**EXTRAIT FOURNI**.
»»
Introduction et traduction par Miguel Ángel Real
Elí Urbina, fondateur et directeur de la revue de poésie Santa Rabia Poetry (http://www.santarabiapoetry.com/), est entre autres l’auteur du recueil El abismo del hombre (Buenos Aires Poetry, 2020), une oeuvre où, dès les premières épigraphes de Ryszard Kapuscinski et Werner Aspenström, nous entrons dans un monde d’un profond pessimisme, où l’espoir est nié par la réalité elle-même : “La luz ha de llegar de nuevo, / pero ahora, en lo real, tan solo la lluvia / cubre la calle como negro alpiste” (La lumière doit revenir, / mais maintenant, dans la réalité, seule la pluie / couvre la rue comme des graines noires pour oiseaux). On entrevoit que l’une des raisons de cette noirceur est le souvenir douloureux de l’être aimé, qu’un présent trouble ne parvient pas à éclairer.
El abismo del hombre, Les abysses de l’homme, Eli Urbina Montenegro.
Le poète est lucide à tout moment : bien que conscient de la nature éphémère de l’amour, il continue à le chercher. Mais le sentiment amoureux semble exister seulement dans la mémoire et dans les rêves. Cette dialectique se résout en un pessimisme évident, lorsque le poète se rend compte que tout semble destiné à être oublié.
Entretien entre Luiz Cruz et Eli Urbina à l’occasion de #YoMeLibroEnValpo, qui réunissait des poètes péruviens faisant partie de PLEXOPERU, un livre de poésie qui réunit des poètes chiliens et péruviens en un seul volume, coordonné par Casa Azul et Quimantú.
ELÍ URBINA (Chimbote, Perú, 1989), Por la noche de ti me aparto, La nuit, je me détourne de toi.
««
**ENTRÉES**.
»»
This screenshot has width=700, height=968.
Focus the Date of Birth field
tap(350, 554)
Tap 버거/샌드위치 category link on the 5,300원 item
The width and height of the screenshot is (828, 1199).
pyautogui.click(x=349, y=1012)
««
**EXERCICES À FAIRE**.
1. Répondez aux questions suivantes à partir de la présentation du poète Elí Urbina.
(a) Quelle revue de poésie Elí Urbina a-t-il fondée et dirige-t-il ?
(b) Chez quel éditeur et en quelle année le recueil El abismo del hombre a-t-il paru ?
(c) Dans quelle ville et en quelle année Elí Urbina est-il né ?
2. Selon la présentation du poète Elí Urbina, pourquoi la tension entre la quête de l'amour et sa nature éphémère aboutit-elle à un pessimisme évident ? Répondez en une à trois phrases.
3. Poursuivez la présentation du poète Elí Urbina à partir de sa dernière phrase.

**CORRIGÉ DES EXERCICES**.
1.
(a) Santa Rabia Poetry.
(b) Chez Buenos Aires Poetry, en 2020.
(c) À Chimbote, au Pérou, en 1989.

2. Elle aboutit à un pessimisme évident parce que le poète se rend compte que tout semble destiné à être oublié. Le sentiment amoureux semble en effet n'exister que dans la mémoire et dans les rêves.

3.
Au fur et à mesure que nous avançons dans la lecture, il devient clair que la promenade à laquelle nous avons fait allusion nous conduit vers l’abîme qui donne son titre au livre. Tout semble n’être qu’une succession d’ombres et de déceptions, puisqu’il semble impossible de contempler pleinement le monde, “un simulacro desolado” (“un simulacre désolé”) dans lequel règne “el dominio absoluto del ojo por la imagen” (“la domination absolue de l’œil par l’image”). Le poème auquel appartiennent ces vers, très logiquement appelé “Trampantojo” (Trompe l’oeil), semble marquer un point de non-retour vers le désespoir : l’ombre règne dans la deuxième partie, où la mémoire est “el escondrijo del mal” (“la cachette du mal”). La réalité n’est qu’un écho qui correspond en partie à la théorie platonicienne de la caverne, dont la lumière projette des formes immondes sur le paysage. Il y a aussi des références à l’univers de Calderón de la Barca, dans des vers comme “cada punto del sueño / es un incesante ahora” (“chaque point du rêve / est un présent incéssant”). Ainsi, le poète ne peut qu’attendre la mort, entouré de haine et de ruines. Une nouvelle épigraphe, cette fois de Dane Zajc, ne pourrait être plus claire : “En ningún lugar hay salvación para el hombre” (“Nulle part il n’y a de salut pour l’homme”).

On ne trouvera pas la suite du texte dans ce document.